> Document section
■ ■ ■
A supreme extrovert who prefers discretion.....
A supreme egotist who dislikes talking about himself....
Philip Norman has long towered above other rock biographers with his definitive studies of the Beatles, the Rolling Stones, Elton John, Buddy Holly, and John Lennon - legends whom the world thought it knew, but who came to life as never before through the meticulousness of Norman's research, the sweep of his cultural knowledge, and the brilliance of his writing.
Now Norman turns to a rock icon who is the most notorious yet enigmatic of them all. Throughout five decades of fronting the Rolling Stones, Mick Jagger has been seen as the ultimate arrogant, narcissistic superstar, whose sexual appetite and cavalier treatment of women rival Casanova's and whose supposed reckless drug use touched off the most famous scandal in rock history. Now a grandfather nearing 70 and a British knight of the realm, he still creates excitement at the mere mention of his name; still remains the model for every young rock singer who ever takes the stage.
■ ■ ■
> Recorded information
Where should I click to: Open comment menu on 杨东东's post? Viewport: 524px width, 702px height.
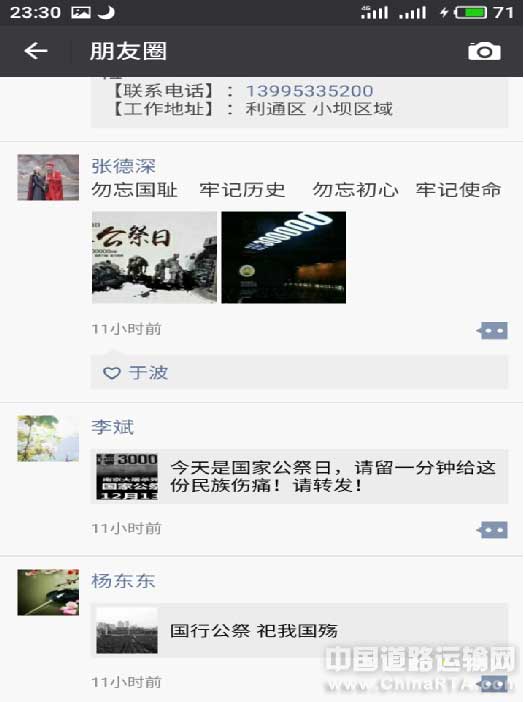coord(492,684)
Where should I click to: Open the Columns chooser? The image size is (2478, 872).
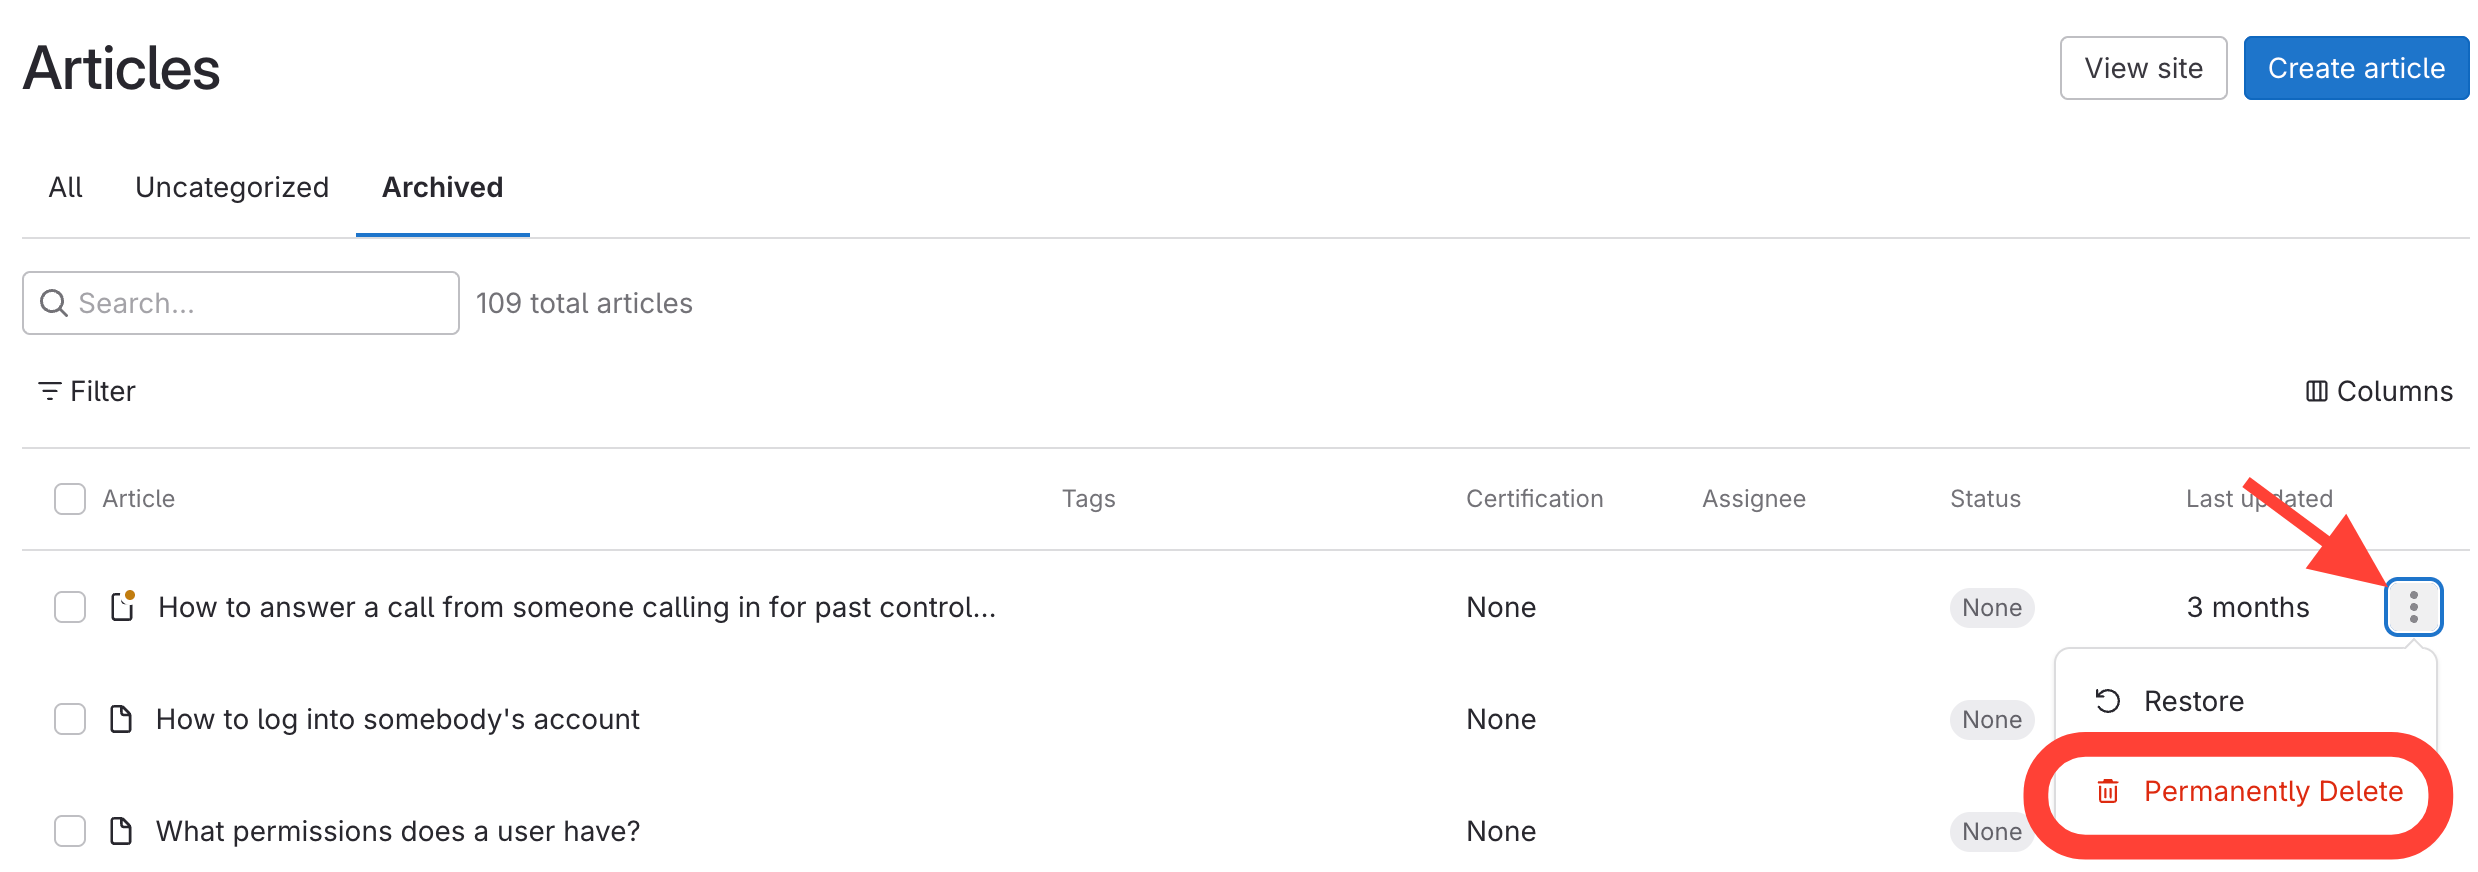click(x=2379, y=391)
■ ■ ■
> Set tasks
a. From the passage about the Mick Jagger biography, list the subjects of Philip Norman's earlier studies.
b. Proceed with the passage about the Mick Jagger biography, picking up after its final sentence.

> Answers per task
a. the Beatles, the Rolling Stones, Elton John, Buddy Holly, John Lennon

b.
Norman shows Jagger to be a character far more complex than the cold archseducer of myth: human, vulnerable, often impressive, sometimes endearing. Here at last is the real story of how the Stones' brilliant first manager, Andrew Oldham, transformed a shy economics student named Mike Jagger into a modern Antichrist...of Jagger's vicious show trial and imprisonment on minuscule drug charges in 1967...his remarkable feat at the Stones' Hyde Park concert in making a quarter of a million people keep quiet and listen to poetry...his unpublicized heroic role at the Altamont festival that brought the sunny sixties to a horrific end...the cavalcade of beautiful women from Chrissie Shrimpton to Jerry Hall, whom he has bedded but not always dominated... the enduring but ever-fraught partnership with his "Glimmer Twin", Keith Richards.
While playful about some aspects of Sir Mick, Norman gives him long overdue credit as a songwriter, whose "Sympathy for the Devil" is one of the few truly epic pop singles, and as a harmonica player fit to rank among the great blues masters who inspired the Stones before money became their raison d'etre.
Mick Jagger, above all, explores the keen and calculating intelligence that has kept the Stones on their plinth as "the world's greatest rock 'n' roll band" for half a century.